Lors de nos voyages, il est important de réfléchir à l'impact engendré. Moins visiter les pays pauvres et lointains n'est pas forcément les priver de "développement". D'une part la fin de l'énergie bon marché rendra les voyages moins faciles et plus rares et puis aider ces pays peut se faire de d'autres manières, sans les rendre dépendants de nous.
Une partie de ces populations espère elle aussi pouvoir parcourir le monde en avion en quête de sensations et "d'ouverture aux autres", d'autant plus en nous voyant nous amuser chez eux. Ce sera certainement insoutenable pour la planète et tout simplement impossible (plus de pétrole bon marché). Alors le développement que l'on doit encourager pour les pays pauvres, est-il un développement à l'occidental basé sur le gâchis, donc non durable et non soutenable ou bien est-ce un développement orienté vers la satisfaction des besoins tels la nourriture, la santé, l'éducation, un développement axé sur la culture, la coopération, le lien entre les gens ? Les relations nord-sud doivent assurément veiller à faire ce discernement et à mettre en garde les pays pauvres contre nos erreurs.

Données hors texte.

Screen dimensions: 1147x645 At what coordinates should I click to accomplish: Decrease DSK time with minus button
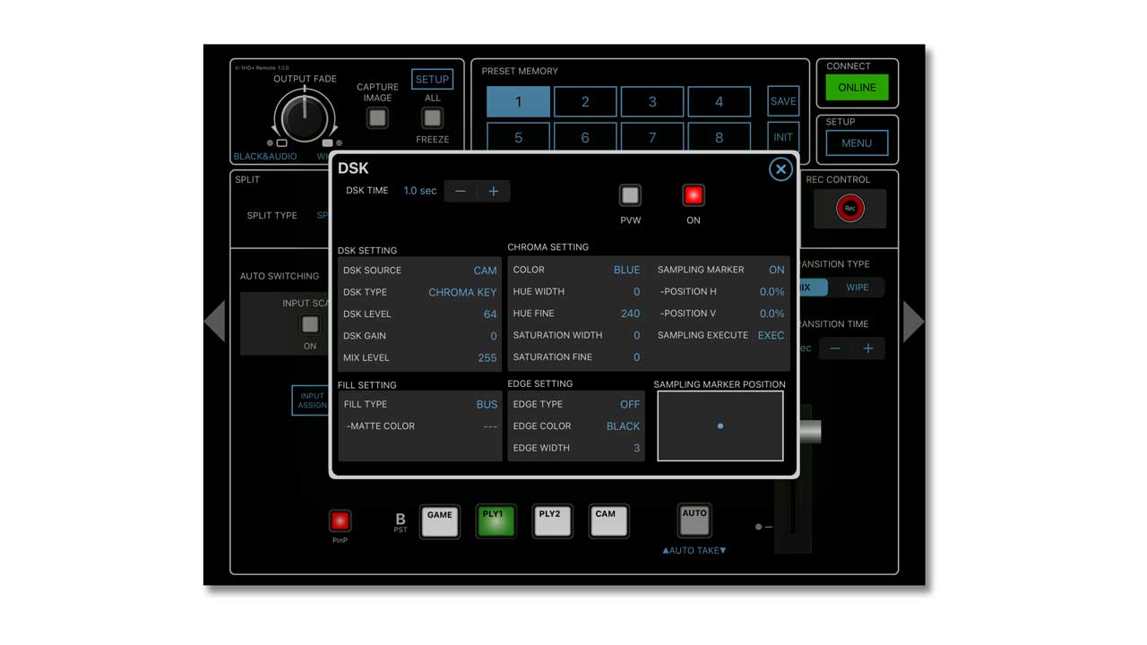pyautogui.click(x=461, y=192)
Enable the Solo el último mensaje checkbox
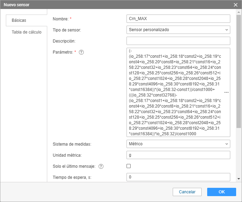The image size is (242, 202). point(129,166)
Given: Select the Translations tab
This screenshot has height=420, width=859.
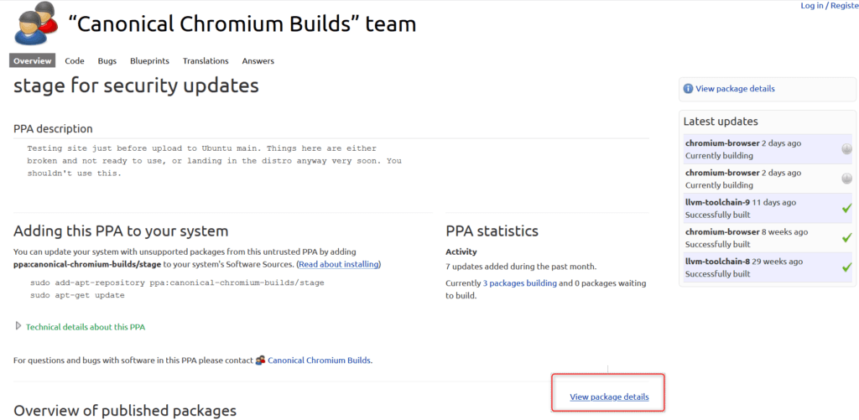Looking at the screenshot, I should (x=206, y=60).
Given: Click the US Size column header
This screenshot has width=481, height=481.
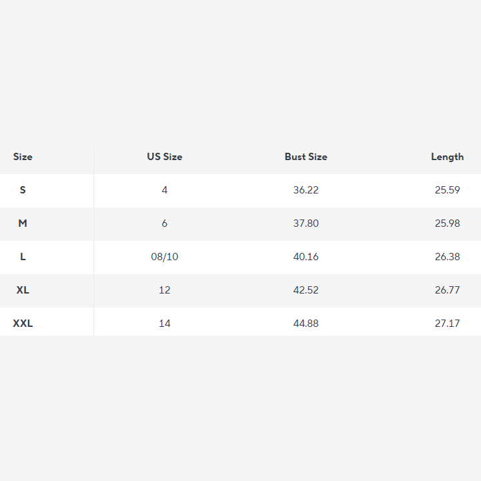Looking at the screenshot, I should point(164,157).
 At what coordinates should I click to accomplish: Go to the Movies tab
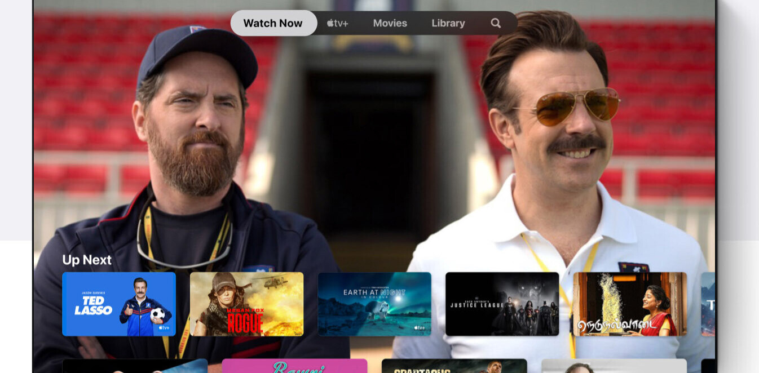390,23
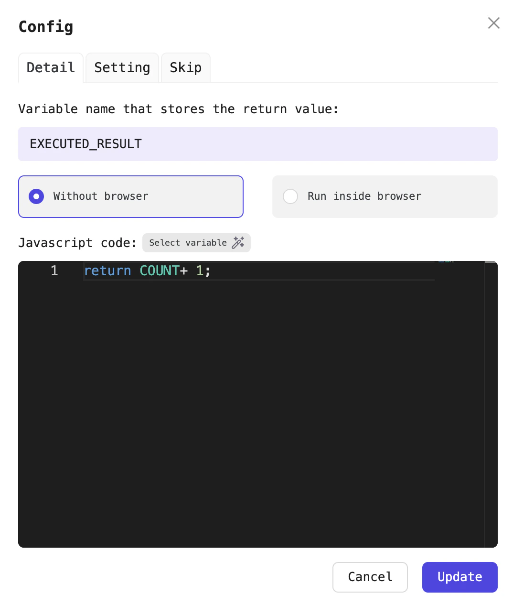513x605 pixels.
Task: Click the radio dot next to Run inside browser
Action: [290, 196]
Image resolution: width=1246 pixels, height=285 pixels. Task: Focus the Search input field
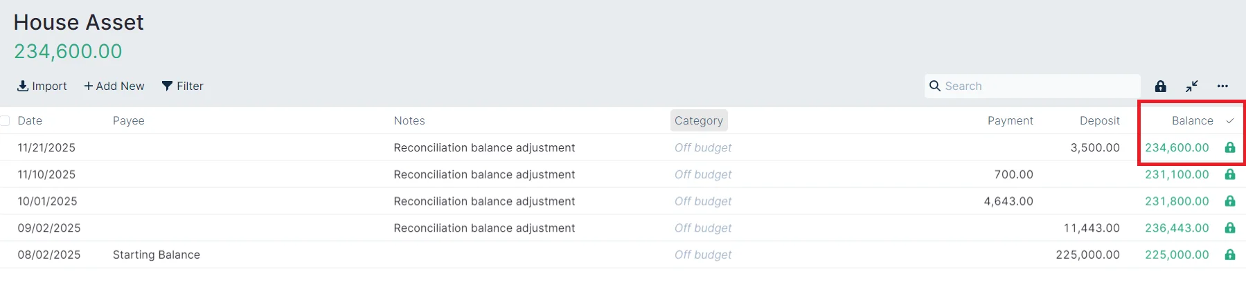(x=1039, y=86)
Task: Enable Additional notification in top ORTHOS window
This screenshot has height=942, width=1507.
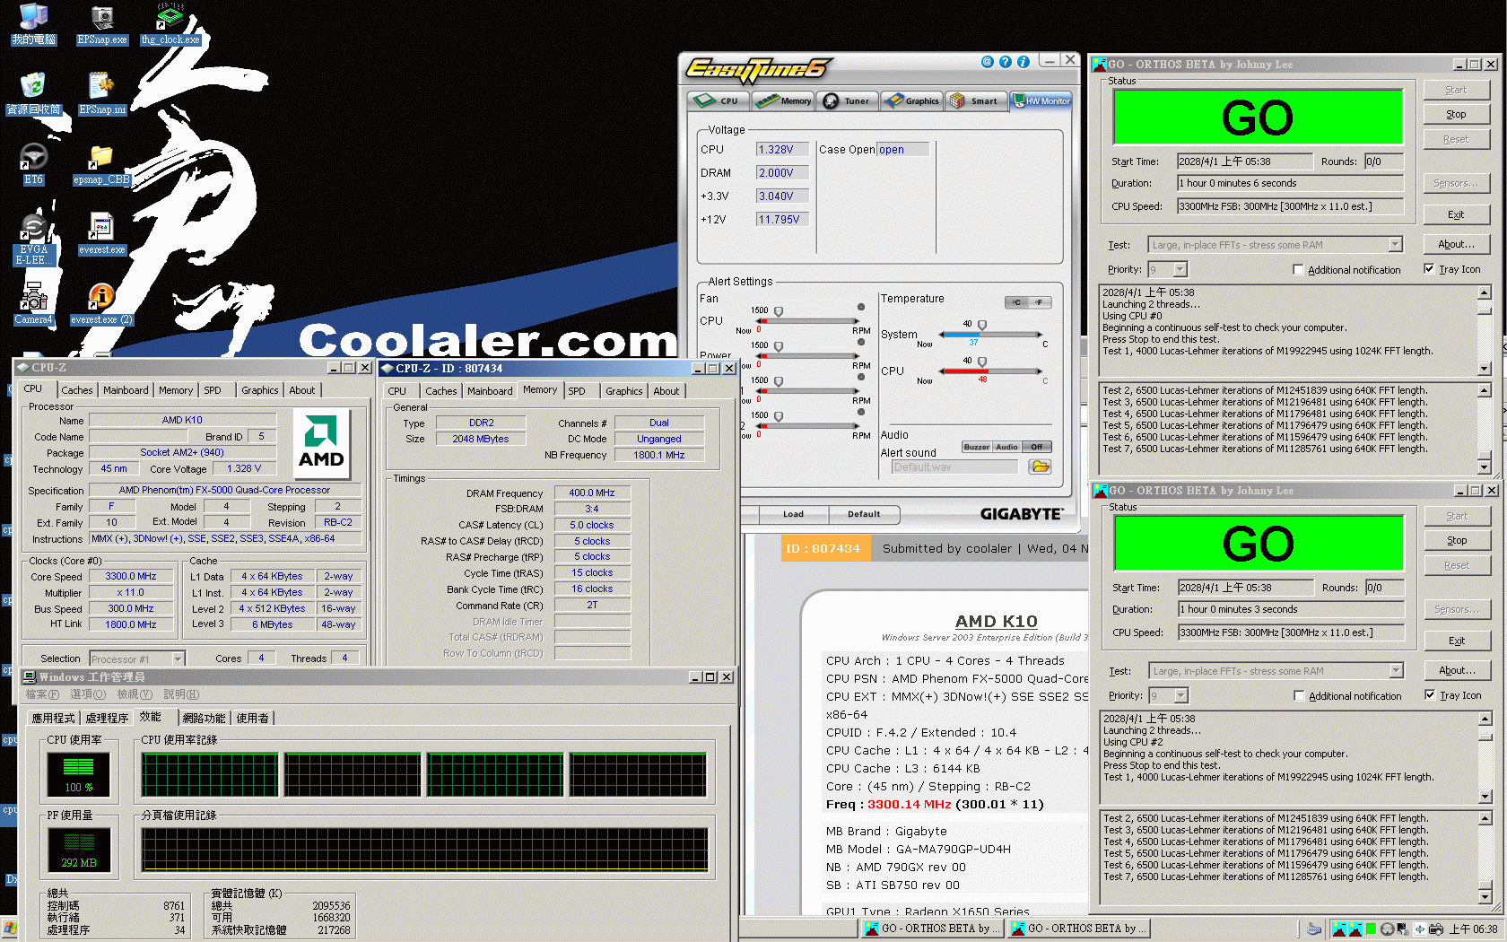Action: point(1298,269)
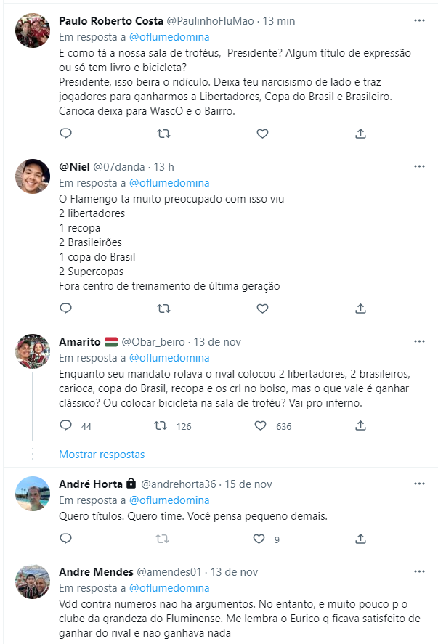This screenshot has width=438, height=644.
Task: Share André Horta's tweet
Action: click(360, 539)
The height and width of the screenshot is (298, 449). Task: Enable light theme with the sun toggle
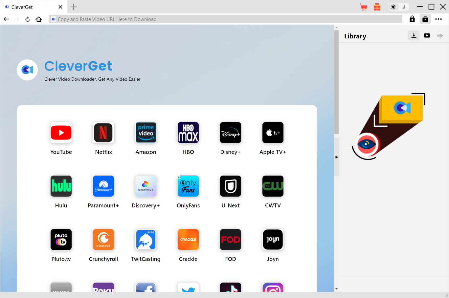393,7
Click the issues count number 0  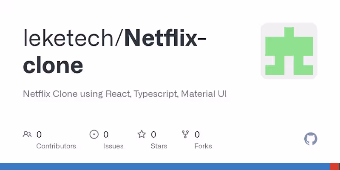click(106, 135)
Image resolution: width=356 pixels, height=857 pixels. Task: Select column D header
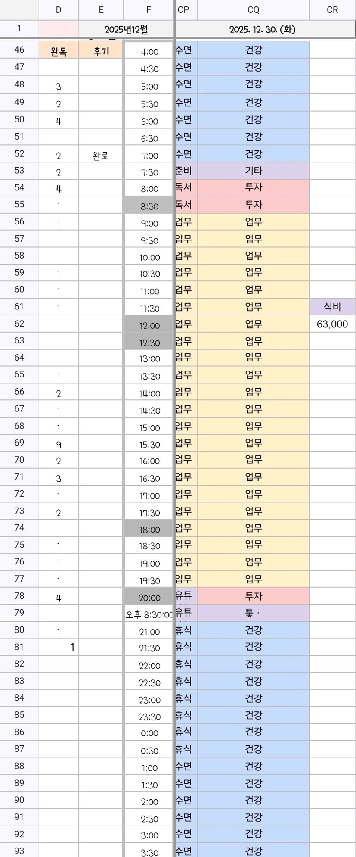(59, 10)
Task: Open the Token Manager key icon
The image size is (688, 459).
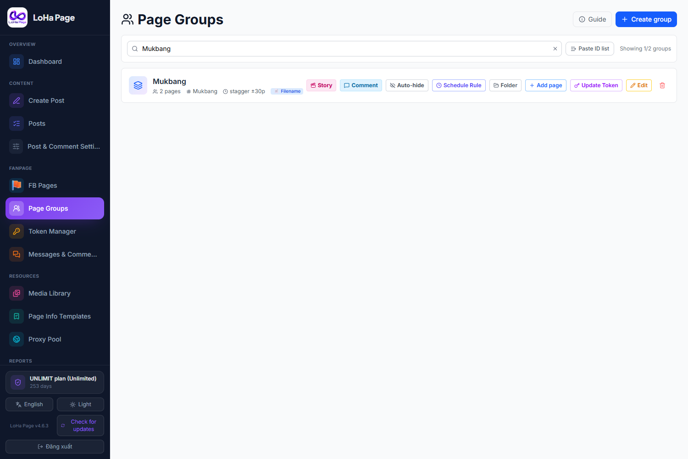Action: click(x=17, y=231)
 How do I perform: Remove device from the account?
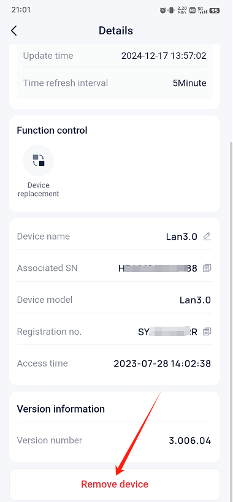pyautogui.click(x=115, y=484)
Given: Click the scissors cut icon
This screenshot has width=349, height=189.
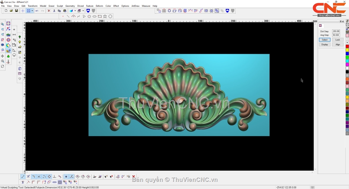Looking at the screenshot, I should tap(54, 11).
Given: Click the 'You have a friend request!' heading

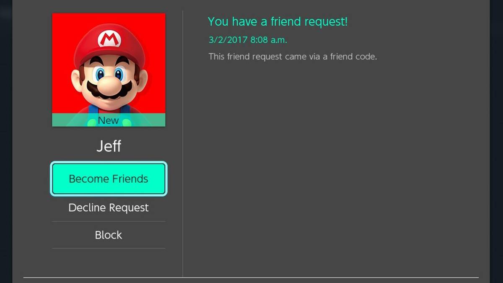Looking at the screenshot, I should (x=277, y=21).
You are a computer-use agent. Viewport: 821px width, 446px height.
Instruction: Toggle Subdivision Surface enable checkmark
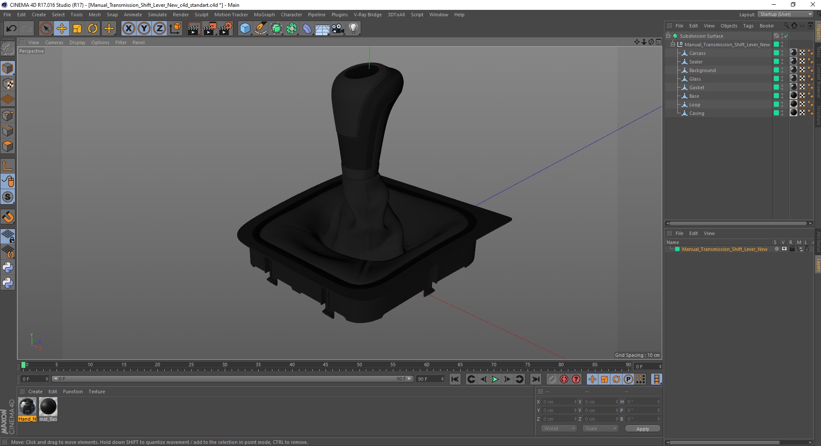coord(786,36)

Me revient la réflexion d'une personne rencontrée dans le train Marrakech - Fès. L'Occident s'en sort mieux dans la guerre économique mondiale, la mondialisation libérale, car c'est une société fondée sur l'individualisme, donc apte à la compétition. L'Afrique, quant à elle, a des valeurs basées sur le groupe, la famille, l'entraide et l'interdépendance des gens.